The White House is making changes to which outlets are included in the press pool covering President Trump, and doing away with the spot normally reserved for wire services covering his daily activities.
A source in the West Wing confirmed the changes to The Hill on Tuesday evening and said moving forward, the press pool will made up of the following group: One print journalist who will serve as the “print pooler,” each day, one additional print journalist, a crew from one of the major television networks, a crew from a secondary television network or streaming service, one radio journalist, one “new media” or independent journalist and four photojournalists.

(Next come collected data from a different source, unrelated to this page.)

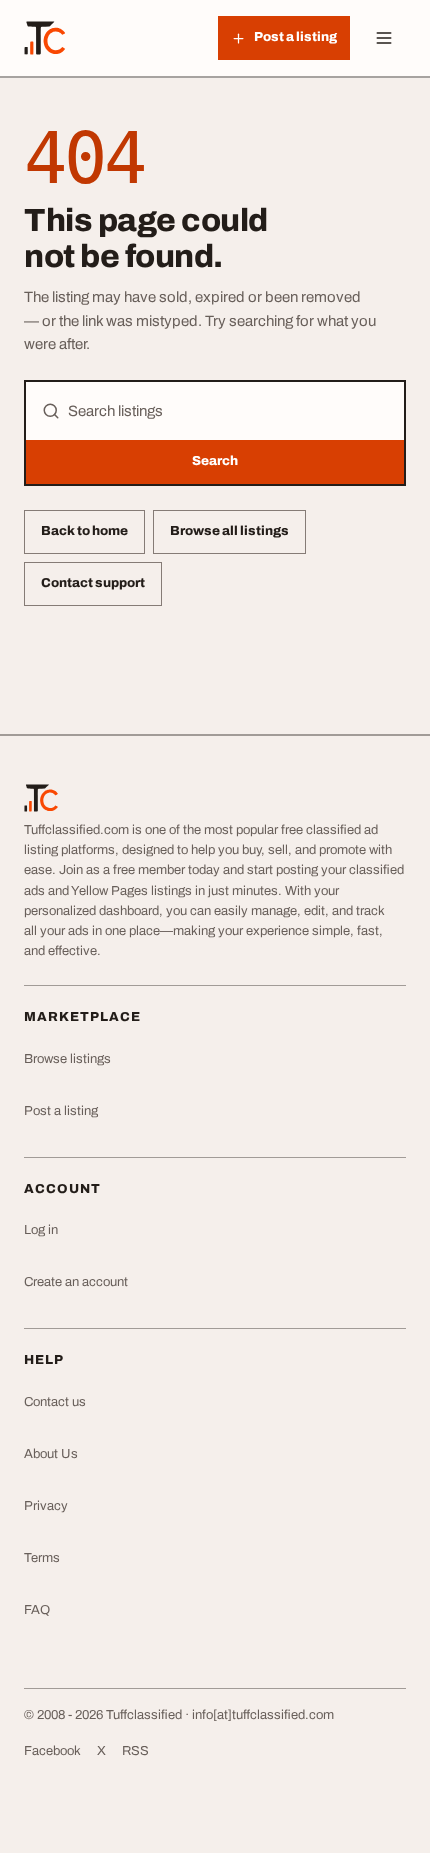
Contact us (55, 1402)
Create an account (76, 1282)
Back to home (84, 531)
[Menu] (384, 38)
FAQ (37, 1610)
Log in (41, 1230)
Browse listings (67, 1059)
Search (215, 461)
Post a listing (61, 1111)
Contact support (93, 583)
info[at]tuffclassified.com (263, 1715)
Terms (42, 1558)
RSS (135, 1751)
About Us (51, 1454)
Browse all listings (229, 531)
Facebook (52, 1751)
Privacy (46, 1506)
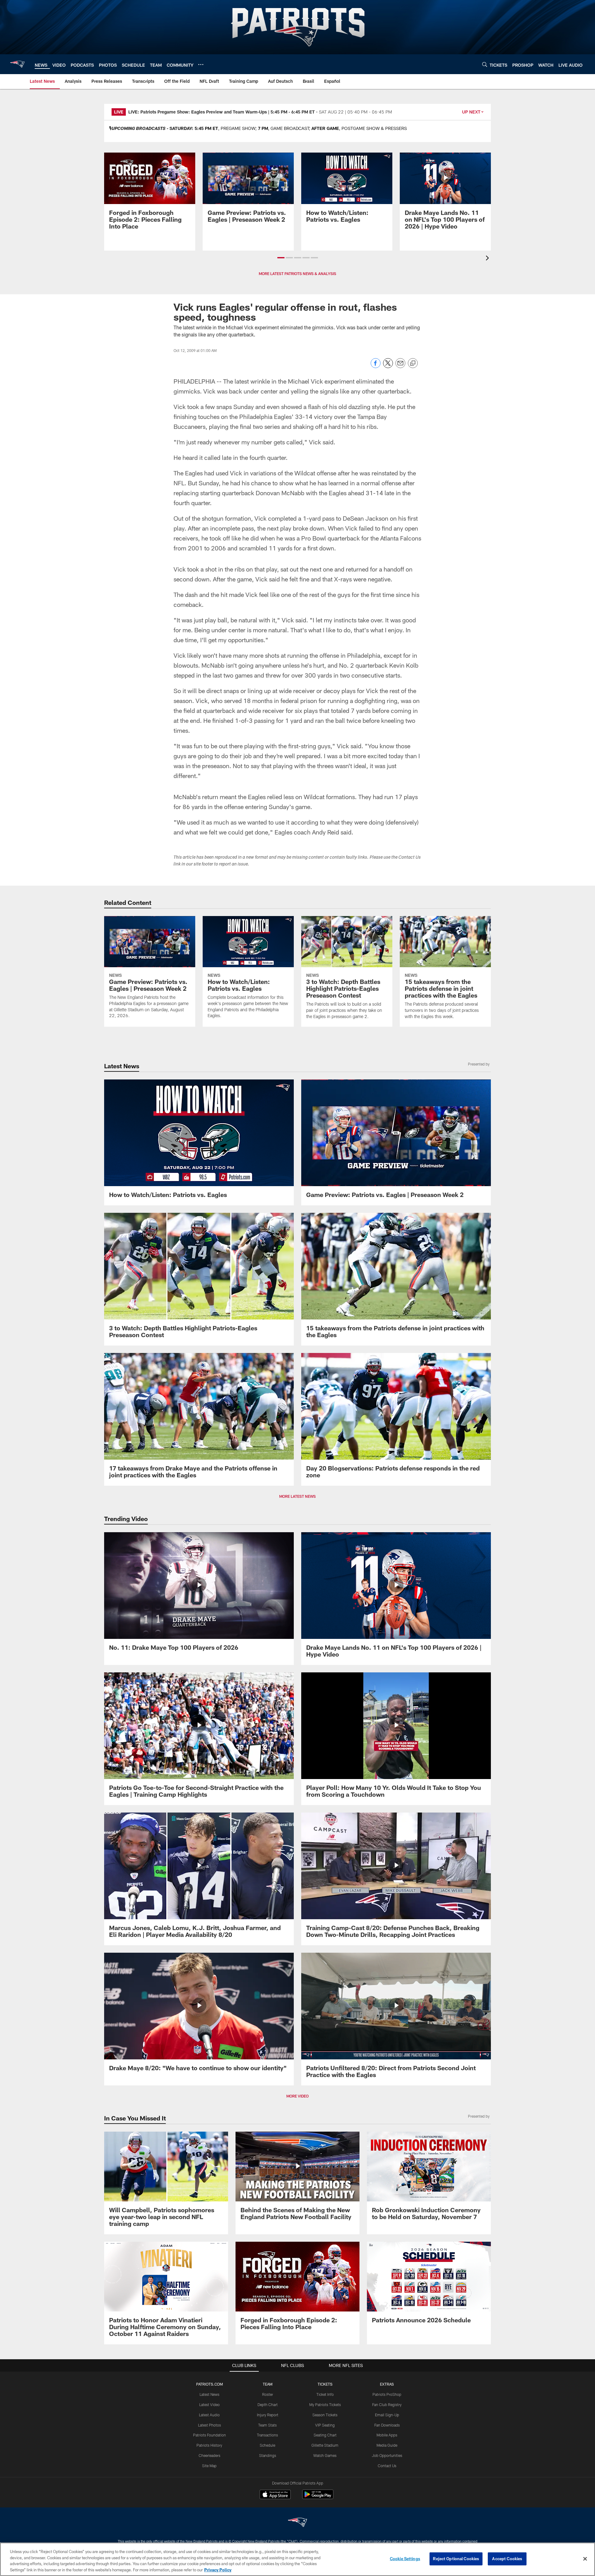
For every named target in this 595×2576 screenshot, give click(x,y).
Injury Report (267, 2415)
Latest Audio (209, 2415)
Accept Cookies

The White House official said eligible outlets will be chosen for the pool on a rotating basis and White House Press Secretary Karoline Leavitt will retain day-to-day discretion to determine composition of the pool.
Wire-based outlets will be eligible for selection as part of the pool’s daily print-journalist rotation as part of the shakeup, but will no longer have a permanent slot in the group.
The official said outlets will be eligible for participation in the pool, “irrespective of the substantive viewpoint expressed by an outlet.”
The press pool had traditionally been determined by the White House Correspondents Association, a responsibility Trump’s West Wing took over earlier this spring.
The changes come just days after a federal judge ordered the Trump administration to restore The Associated Press’s access to key White House spaces after it banned AP reporters over the outlet’s refusal to use “Gulf of America” in its widely-cited stylebook.
The AP was not included in Monday or Tuesday’s press pool, the first day the judge’s order went into effect.